— Excerpted text —
A jess is a thin strap, traditionally made of leather, that is used in falconry to tether a trained hawk, falcon, or owl. Jesses allow a falconer to keep control of a bird while it is on the glove or in training, and allow a bird to be secured on a perch outside its aviary.

==Types==
Jesses come in various types:

- Flying/Hunting jesses: short jesses without the swivel slit so as to not hamper the hawk as it flies or to snag on things as it moves from perch to perch—mainly to help control the bird while on the glove in the field. Flying jesses are often even smaller and lighter than hunting jesses, and are permanently attached to their anklets so they will not be lost; both types may have the swivel slit on them, based on the falconer's preference, but most often do not.
- Mews jesses: long jesses that the hawk wears while it is in a mews or an aviary.
- Traditional and Aylmeri: See below.

— Work instruction A —
List every kind of bird that the text on jesses says a jess is used to tether.
— Work instruction B —
Revise the text on jesses starting with "- Flying/Hunting jesses: short" and going on through "or an aviary.", replacing "swivel slit" with "swivel hole" each time it occurs.

— Given records —
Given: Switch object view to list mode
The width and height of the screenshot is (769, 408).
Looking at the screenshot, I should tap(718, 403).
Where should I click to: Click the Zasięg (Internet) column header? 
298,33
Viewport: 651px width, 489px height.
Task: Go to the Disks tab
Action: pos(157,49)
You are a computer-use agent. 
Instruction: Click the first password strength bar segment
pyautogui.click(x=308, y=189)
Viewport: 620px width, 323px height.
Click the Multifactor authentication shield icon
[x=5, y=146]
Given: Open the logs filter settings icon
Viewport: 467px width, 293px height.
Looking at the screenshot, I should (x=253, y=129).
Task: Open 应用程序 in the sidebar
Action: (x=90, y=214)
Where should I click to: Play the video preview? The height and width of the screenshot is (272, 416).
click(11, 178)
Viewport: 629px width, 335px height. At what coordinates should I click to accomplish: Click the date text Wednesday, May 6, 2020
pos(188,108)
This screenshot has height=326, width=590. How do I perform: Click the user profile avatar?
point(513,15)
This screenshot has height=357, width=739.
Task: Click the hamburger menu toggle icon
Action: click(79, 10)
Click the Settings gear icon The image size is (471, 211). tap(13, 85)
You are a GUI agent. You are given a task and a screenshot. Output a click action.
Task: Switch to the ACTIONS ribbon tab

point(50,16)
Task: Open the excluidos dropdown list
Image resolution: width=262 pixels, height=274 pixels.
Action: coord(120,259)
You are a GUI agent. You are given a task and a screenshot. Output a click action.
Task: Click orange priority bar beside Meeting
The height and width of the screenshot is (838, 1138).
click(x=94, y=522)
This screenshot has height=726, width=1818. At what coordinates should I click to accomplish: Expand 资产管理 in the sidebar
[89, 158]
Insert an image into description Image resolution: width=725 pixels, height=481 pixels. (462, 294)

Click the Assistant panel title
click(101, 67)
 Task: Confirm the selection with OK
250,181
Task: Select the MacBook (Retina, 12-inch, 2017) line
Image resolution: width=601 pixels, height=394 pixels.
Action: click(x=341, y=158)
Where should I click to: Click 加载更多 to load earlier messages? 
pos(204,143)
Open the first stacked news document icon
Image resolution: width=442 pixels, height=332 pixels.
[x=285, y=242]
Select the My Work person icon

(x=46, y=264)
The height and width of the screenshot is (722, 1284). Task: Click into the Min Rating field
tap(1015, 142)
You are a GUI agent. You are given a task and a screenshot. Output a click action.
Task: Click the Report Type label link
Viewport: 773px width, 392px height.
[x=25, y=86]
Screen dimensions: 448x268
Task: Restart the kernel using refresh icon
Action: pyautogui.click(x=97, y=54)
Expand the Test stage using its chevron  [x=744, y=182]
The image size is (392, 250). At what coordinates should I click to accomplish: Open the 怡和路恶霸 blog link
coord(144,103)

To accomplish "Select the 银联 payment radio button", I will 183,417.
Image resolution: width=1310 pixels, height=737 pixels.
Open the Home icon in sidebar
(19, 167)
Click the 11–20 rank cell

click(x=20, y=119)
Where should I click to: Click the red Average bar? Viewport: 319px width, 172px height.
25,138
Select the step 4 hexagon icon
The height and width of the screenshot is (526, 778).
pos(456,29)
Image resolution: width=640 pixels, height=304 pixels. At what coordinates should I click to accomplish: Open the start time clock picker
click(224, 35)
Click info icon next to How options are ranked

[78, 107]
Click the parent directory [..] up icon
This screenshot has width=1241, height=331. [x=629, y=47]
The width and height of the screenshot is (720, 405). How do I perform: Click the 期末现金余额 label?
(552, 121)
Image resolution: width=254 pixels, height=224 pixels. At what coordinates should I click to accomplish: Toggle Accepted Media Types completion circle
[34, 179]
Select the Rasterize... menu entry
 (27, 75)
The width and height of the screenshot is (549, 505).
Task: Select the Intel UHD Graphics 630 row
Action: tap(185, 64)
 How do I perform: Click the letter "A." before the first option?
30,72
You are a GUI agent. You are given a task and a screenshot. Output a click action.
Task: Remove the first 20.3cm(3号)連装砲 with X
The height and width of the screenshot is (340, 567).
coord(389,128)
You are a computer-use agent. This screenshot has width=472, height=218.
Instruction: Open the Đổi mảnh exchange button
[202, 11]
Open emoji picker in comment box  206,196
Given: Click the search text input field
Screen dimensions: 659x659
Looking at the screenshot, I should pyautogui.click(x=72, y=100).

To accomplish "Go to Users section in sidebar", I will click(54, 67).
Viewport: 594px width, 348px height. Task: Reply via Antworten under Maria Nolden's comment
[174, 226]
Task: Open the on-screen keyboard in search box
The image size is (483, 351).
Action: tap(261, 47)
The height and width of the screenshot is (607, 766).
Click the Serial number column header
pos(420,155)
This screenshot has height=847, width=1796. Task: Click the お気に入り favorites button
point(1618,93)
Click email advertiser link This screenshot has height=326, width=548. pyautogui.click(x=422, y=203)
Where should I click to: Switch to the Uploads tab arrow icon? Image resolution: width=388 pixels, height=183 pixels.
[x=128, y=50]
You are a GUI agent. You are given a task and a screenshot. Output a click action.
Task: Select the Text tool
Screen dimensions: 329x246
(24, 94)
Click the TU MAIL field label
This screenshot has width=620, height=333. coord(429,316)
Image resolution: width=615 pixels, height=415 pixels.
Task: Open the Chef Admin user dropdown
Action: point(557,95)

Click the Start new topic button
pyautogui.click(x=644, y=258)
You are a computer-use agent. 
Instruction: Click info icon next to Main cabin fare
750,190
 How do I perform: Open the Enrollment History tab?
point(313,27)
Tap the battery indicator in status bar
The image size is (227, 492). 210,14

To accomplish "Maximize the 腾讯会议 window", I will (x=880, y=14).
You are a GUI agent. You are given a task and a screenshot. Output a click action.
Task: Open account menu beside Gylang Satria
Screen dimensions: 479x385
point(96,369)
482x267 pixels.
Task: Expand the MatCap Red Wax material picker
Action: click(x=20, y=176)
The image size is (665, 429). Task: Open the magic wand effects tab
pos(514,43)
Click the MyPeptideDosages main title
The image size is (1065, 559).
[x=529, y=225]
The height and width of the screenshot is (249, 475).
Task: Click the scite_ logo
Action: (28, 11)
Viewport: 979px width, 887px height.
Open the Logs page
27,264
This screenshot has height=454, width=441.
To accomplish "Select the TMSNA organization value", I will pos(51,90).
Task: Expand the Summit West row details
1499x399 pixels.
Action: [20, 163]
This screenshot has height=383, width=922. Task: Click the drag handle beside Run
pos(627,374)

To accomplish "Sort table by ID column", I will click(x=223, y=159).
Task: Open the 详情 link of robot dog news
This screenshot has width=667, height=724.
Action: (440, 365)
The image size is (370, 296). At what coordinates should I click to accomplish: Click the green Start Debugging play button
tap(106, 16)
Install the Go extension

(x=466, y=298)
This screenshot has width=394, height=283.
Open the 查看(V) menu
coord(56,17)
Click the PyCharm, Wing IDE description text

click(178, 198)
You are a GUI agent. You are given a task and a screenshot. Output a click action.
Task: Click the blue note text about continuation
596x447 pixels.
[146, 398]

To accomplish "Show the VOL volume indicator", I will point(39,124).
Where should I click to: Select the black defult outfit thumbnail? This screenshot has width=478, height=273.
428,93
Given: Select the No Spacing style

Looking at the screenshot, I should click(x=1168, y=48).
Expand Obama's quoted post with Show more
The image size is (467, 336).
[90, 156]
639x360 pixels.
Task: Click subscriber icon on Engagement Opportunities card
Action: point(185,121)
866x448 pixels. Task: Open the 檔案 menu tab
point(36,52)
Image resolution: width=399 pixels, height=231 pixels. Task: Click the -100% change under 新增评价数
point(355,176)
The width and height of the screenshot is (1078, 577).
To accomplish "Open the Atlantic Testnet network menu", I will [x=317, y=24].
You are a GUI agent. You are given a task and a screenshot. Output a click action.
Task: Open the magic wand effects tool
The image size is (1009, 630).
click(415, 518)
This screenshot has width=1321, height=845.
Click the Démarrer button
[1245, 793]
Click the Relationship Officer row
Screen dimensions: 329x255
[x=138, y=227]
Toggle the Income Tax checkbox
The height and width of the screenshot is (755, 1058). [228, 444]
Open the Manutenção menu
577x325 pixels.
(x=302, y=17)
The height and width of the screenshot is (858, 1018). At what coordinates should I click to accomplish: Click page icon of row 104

— Exercise answer A —
hawk
falcon
owl

— Exercise answer B —
- Flying/Hunting jesses: short jesses without the swivel hole so as to not hamper the hawk as it flies or to snag on things as it moves from perch to perch—mainly to help control the bird while on the glove in the field. Flying jesses are often even smaller and lighter than hunting jesses, and are permanently attached to their anklets so they will not be lost; both types may have the swivel hole on them, based on the falconer's preference, but most often do not.
- Mews jesses: long jesses that the hawk wears while it is in a mews or an aviary.